Supongo que por ahí fuera también hay reuniones inútiles, puros espectáculos, pero es que aquí casi no hay otra cosa. Yo creo que todo deriva de los problemas que tenemos con las palabras o, por mejor decir, con sus significados: hoy he asistido a un coloquio en el que los dos protagonistas de la improbable conversación han hablado cerca de una hora cada uno, pero, aparte de los elogios mutuos y abundantes, sin mediar nada parecido a un debate, a una discusión, supongo que por pensar que es de mala educación llevarle la contraria a un colega tan famoso. Confieso que asistí atraído por la rareza de la convocatoria, pero me quedé con un palmo de narices, debo ser de los únicos que todavía creen en que las palabras sirven para referirse a una cosa determinada, no a cualquier otra, pero aquí estamos muy acostumbrados a entrar en una sala que tenga un cartel de «laboratorio de Ornitología» y encontrarnos a una señora rellenando el bono loto.

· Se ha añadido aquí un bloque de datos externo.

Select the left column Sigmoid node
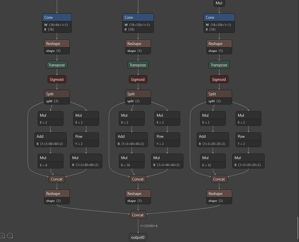The height and width of the screenshot is (242, 299). 57,79
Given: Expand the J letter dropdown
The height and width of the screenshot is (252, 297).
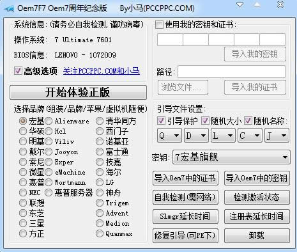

Tal vez los organizadores de mi frustrado coloquio podrían haber puesto «Dos soliloquios» en la convocatoria y, a lo mejor, los hablantes habrían decidido interpelarse, el caso es que no hubo coloquio, pero si una reunión, que es de lo que se trataba, como es evidente. 

Esa pareja feliz

Hay que reconocerle valor a Pablo Iglesias para atreverse a comprar la casa que se ha comprado, habiendo dicho lo que ha dicho. Se trata, sin embargo, de un valor aparente. Pablo ya ha llegado a la cúspide, y sabe perfectamente que no lo van a desalojar, los que cuentan tienen mucho que perder en esa posible destitución, así que hará que sus súbditos ratifiquen la buena idea que ha tenido la pareja presidencial y, de esa forma, tendrán dos por el precio de uno.
A mí el caso me recuerda a lo que Franco decía sobre los periodistas, que había tenido buena suerte con ellos, que siempre le habían tratado bien. Pues a Pablo no le van a fallar los suyos, no van a derribar al que los ha llevado a pisar moqueta y a tener unos ahorrillos, o a disimular los que ya tenían. Tal vez lo mejor que se pueda decir de este asunto tan chusco es lo que ha dicho un portavoz del Gobierno, que se alegra de que una joven pareja pueda tener acceso a una hipoteca para comprar su vivienda.
En fin, todos felices con la pareja. Perderán algo, pero ¡es tanto lo que ganan! Un gran negocio para todos, de verdad.

La pasión de Pablo Casado

 

 

 

La oleada de limpieza (supuesta) y de persecución de los corruptos (no menos supuesta) que recorre ahora mismo la política madrileña ha puesto en el punto de mira a Pablo Casado. No sé si lo que se dice de él es cierto, sólo sé que él ha cometido alguna torpeza al pretender un CV demasiado brillante, pero lo que es obvio es que está siendo objeto de una campaña, seguramente desde dentro de lo que supone es «su» partido, y que las formas en que esa campaña se ejecuta son muestra de conductas tan execrables como lo que se pretende censurar, con el agravante de que no hay certeza alguna sobre la realidad de lo que se le imputa, mientras resulta evidente el método que se usa para dar la sensación de que se defiende algo valioso es, en sí mismo, censurable. En fin, la prensa se convierte en otra «red social» más cuando se presta a dar pábulo a noticias sin ninguna clase de verificabilidad, a quemar en la pira a otro supuesto corrupto con testimonios anónimos y cobardes de quienes sí que se han corrompido, como sería evidente si es que lo que dicen (que aprobaron a Pablo Casado por presiones de altos cargos del PP) resultase ser mínimamente verdadero.